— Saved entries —
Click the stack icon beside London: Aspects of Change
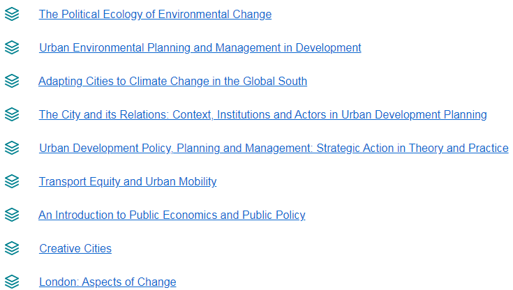The image size is (513, 290). tap(12, 282)
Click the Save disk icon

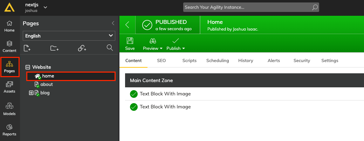(130, 41)
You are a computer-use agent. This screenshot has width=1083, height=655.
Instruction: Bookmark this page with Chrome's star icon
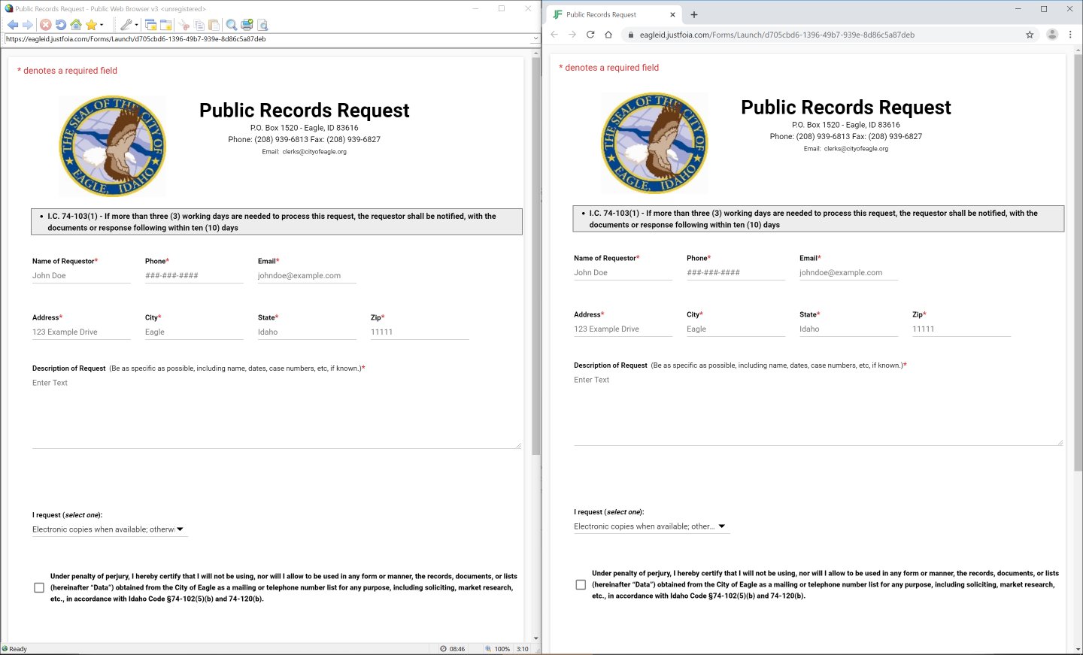pos(1030,35)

— Problem requirements —
Only an exact copy of the records counts as an answer. Leave out the images.

— Solution —
Click the stack icon beside London: Aspects of Change
The image size is (513, 290). tap(12, 282)
Click the Save disk icon

(130, 41)
You are a computer-use agent. This screenshot has width=1083, height=655.
Instruction: Bookmark this page with Chrome's star icon
pos(1030,35)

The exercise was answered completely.